- Fiona Godlee, editor, BMJ
More than a third of the world’s population is infested with worms according to the Global Atlas of Helminth Infections (www.thiswormyworld.org). Most of those affected live in extreme poverty in resource poor settings in sub-Saharan Africa, Asia, and the Americas. Children are particularly vulnerable to the ill effects of a heavy parasitic load. As Nigel Hawkes says (doi:10.1136/bmj.e8558), given these facts, who would hesitate to provide the few pennies it costs to deworm a child?
Indeed there is no shortage of international organisations and charities willing to invest in deworming programmes. But, as Hawkes explains, their enthusiasm is based on claims of benefit that are not justified by a close look at the evidence. Deworming certainly removes worms in those who are infested, but what about mass population treatment programmes? Do they, as many now claim, improve weight gain, school attendance, academic performance and even earnings, productivity, and income?

■ Excerpted data
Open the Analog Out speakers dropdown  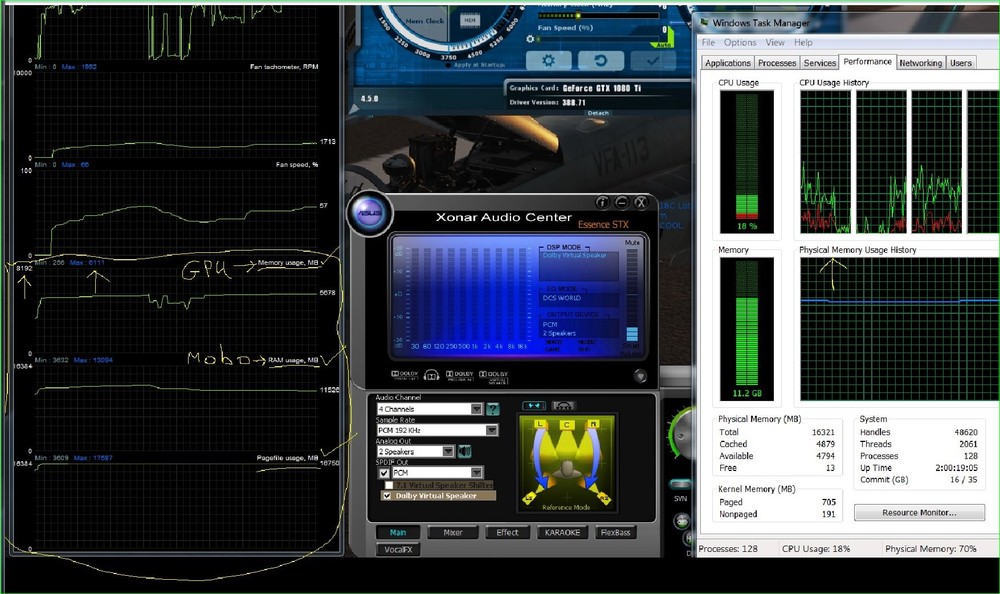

--

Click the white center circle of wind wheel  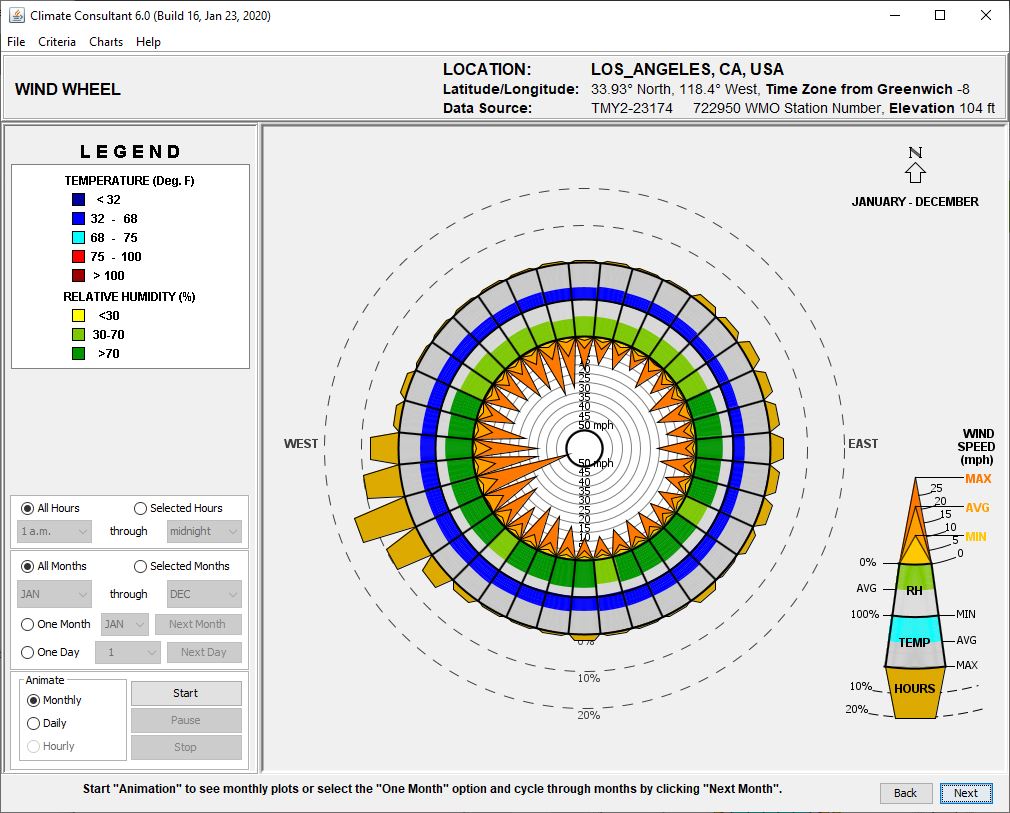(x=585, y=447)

■ Problem requirements
Copy the deworming passage from "- Fiona Godlee, editor, BMJ" up to and including "deworm a child?", but swap "pennies" for "cents". The rows above are separate from the deworming passage.

■ Solution for this problem
- Fiona Godlee, editor, BMJ
More than a third of the world’s population is infested with worms according to the Global Atlas of Helminth Infections (www.thiswormyworld.org). Most of those affected live in extreme poverty in resource poor settings in sub-Saharan Africa, Asia, and the Americas. Children are particularly vulnerable to the ill effects of a heavy parasitic load. As Nigel Hawkes says (doi:10.1136/bmj.e8558), given these facts, who would hesitate to provide the few cents it costs to deworm a child?